_Data items_.
========================================

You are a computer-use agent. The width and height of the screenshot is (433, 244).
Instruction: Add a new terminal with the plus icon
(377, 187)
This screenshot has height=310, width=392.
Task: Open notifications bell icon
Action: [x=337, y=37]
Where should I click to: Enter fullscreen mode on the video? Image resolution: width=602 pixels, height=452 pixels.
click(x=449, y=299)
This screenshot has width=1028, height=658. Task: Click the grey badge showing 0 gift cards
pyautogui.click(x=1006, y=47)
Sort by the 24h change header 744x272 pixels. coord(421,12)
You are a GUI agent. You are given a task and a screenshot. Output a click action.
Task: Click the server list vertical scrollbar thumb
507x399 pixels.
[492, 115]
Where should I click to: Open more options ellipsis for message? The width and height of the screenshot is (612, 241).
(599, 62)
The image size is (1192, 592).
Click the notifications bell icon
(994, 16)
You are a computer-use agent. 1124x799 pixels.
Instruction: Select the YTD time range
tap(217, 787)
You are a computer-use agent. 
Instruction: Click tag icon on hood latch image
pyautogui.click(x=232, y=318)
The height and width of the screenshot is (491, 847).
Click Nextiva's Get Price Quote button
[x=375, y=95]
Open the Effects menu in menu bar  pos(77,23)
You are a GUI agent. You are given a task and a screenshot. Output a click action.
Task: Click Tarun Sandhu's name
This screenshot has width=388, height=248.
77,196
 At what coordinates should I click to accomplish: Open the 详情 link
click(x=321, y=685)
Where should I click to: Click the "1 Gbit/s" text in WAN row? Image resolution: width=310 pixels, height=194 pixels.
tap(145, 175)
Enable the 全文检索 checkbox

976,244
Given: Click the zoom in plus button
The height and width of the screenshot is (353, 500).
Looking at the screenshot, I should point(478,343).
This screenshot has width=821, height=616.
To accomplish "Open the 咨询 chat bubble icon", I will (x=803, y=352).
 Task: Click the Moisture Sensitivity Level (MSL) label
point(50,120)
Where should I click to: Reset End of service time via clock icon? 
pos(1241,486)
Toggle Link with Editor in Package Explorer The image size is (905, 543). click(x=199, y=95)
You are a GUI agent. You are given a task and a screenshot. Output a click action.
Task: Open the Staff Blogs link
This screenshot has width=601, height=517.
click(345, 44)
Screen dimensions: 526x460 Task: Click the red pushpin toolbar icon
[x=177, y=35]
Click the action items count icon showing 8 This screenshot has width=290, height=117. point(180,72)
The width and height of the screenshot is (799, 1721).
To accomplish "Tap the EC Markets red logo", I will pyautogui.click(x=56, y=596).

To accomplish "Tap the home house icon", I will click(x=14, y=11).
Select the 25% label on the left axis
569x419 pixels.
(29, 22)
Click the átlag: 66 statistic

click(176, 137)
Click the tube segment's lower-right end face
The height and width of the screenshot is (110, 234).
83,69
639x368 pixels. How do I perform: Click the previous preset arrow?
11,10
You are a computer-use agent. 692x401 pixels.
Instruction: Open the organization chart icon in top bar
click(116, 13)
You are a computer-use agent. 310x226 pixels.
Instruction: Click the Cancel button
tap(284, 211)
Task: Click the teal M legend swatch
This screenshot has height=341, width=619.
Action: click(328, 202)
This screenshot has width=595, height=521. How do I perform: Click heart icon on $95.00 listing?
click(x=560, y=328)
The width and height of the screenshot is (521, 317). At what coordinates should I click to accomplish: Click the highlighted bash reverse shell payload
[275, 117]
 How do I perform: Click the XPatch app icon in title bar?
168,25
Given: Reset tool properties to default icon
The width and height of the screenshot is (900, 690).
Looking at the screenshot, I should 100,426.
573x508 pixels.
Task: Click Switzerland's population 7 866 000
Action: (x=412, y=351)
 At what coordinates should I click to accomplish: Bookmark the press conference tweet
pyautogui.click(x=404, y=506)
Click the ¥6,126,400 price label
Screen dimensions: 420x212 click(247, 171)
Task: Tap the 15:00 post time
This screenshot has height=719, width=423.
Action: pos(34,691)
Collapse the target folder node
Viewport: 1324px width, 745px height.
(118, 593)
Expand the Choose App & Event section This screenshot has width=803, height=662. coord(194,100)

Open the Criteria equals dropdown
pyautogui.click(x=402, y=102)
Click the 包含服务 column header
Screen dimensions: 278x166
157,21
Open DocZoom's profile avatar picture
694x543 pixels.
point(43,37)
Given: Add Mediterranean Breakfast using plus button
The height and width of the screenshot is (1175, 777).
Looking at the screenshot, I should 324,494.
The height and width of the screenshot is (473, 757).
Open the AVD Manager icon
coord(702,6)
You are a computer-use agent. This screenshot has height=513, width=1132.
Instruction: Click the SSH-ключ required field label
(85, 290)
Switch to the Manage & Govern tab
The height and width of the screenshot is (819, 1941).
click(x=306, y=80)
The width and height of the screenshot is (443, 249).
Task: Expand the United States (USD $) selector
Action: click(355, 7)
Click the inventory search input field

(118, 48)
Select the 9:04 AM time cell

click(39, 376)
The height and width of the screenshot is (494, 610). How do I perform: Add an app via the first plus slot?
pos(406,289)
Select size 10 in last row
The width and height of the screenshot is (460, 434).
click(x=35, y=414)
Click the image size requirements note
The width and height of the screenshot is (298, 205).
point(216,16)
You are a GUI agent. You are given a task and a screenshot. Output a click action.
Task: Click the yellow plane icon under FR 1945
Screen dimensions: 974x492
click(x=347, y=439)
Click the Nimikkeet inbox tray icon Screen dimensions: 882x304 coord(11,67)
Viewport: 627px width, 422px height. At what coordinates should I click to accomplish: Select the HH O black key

========================================

Look above for the line with "The width and height of the screenshot is (521, 317)." and the line with "Given: Reset tool properties to default icon"; transcribe both and all lines in between, exactly, and nothing else.

The width and height of the screenshot is (521, 317). At what coordinates should I click to accomplish: Click the highlighted bash reverse shell payload
[275, 117]
 How do I perform: Click the XPatch app icon in title bar?
168,25
Given: Reset tool properties to default icon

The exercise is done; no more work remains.